=== SELECTED EXCERPT ===
Article 35 of China's Constitution provides China's citizens 
freedom of speech and the press.\36\ While this freedom is not 
absolute, the ICCPR and UDHR provide that restrictions may be 
imposed only to protect the following interests: national 
security or public order, public health or morals, or the 
rights or reputations of others. Furthermore, the restriction 
must be prescribed by law and must not exceed the scope 
necessary to protect a compelling interest.\37\ China restricts 
the press for political and ideological reasons. Restrictions 
such as directives from propaganda officials are not prescribed 
by law because they are issued by a Communist Party entity, 
rather than one of the parties authorized to pass legislation 
under China's Legislation Law.

                Party and Government Control Over Media

    China's media could play an important role in helping 
inform the public about important events but, as noted above, 
recent laws and regulations dealing with government disclosure 
and public emergencies limit this potential. A more fundamental 
limitation, however, is the Party's continued control over all 
media in China, 
either directly or through its control over the government 
agencies that regulate China's media. The Party exercises 
direct control over the media through the Central Propaganda 
Department (CPD). The CPD issues directives informing 
publishers and editors what stories can and cannot be covered.

=== DATA SHOWN ===
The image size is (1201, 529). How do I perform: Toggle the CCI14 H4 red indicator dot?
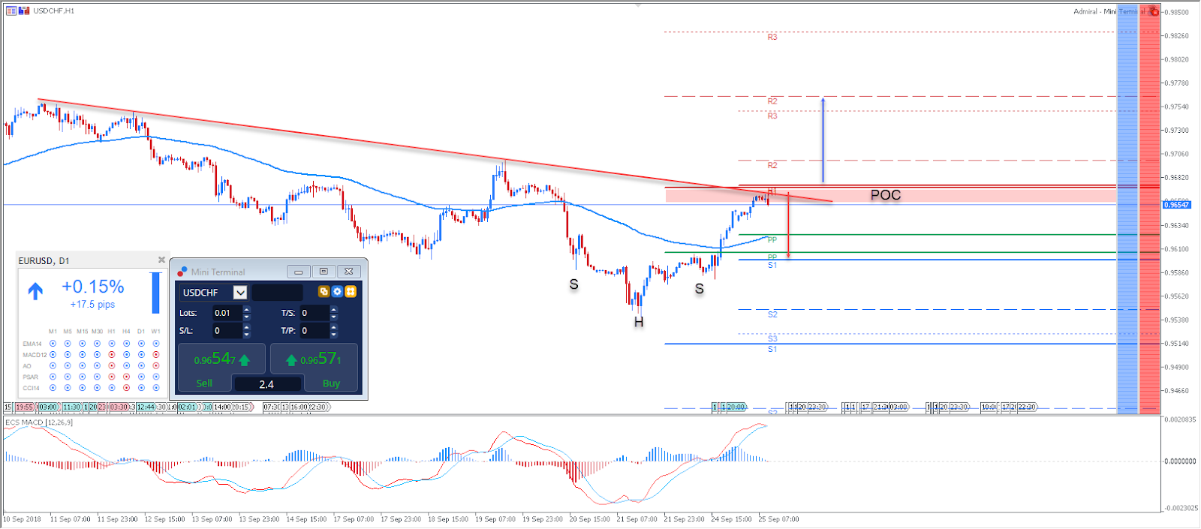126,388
* * *
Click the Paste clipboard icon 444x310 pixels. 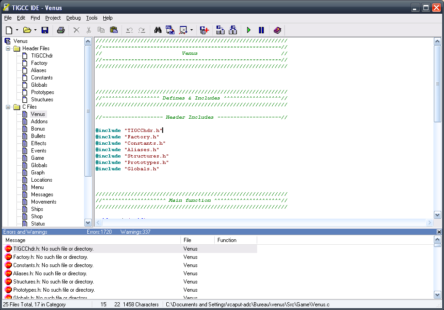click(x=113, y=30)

=== TASK INSTRUCTIONS ===
(A) Answer these questions using the excerpt on press freedom in China:
(i) Which article of China's Constitution provides citizens freedom of speech and the press?
(ii) Why are directives from propaganda officials not prescribed by law?
(iii) Through which body does the Party exercise direct control over the media?
(B) Carry the excerpt on press freedom in China forward with one more paragraph that follows from its last sentence.

=== ANSWERS BELOW ===
(A)
(i) Article 35.
(ii) They are issued by a Communist Party entity rather than by one of the parties authorized to pass legislation under China's Legislation Law.
(iii) The Central Propaganda Department (CPD).

(B)
It works together with lower-level propaganda departments to 
deliver these directives to all media and to appoint media 
managers to monitor each publication.\38\ The CPD also requires 
editors and publishers to attend 
indoctrination sessions. In addition, government agencies 
heavily regulate the media. News publishers must be licensed by 
the General Administration of Press and Publication (GAPP) and 
have a government sponsor.\39\ GAPP requires all journalists to 
be licensed.\40\ The State Administration of Radio, Film, and 
Television (SARFT) controls the content of radio, television, 
satellite, and Internet broadcasts.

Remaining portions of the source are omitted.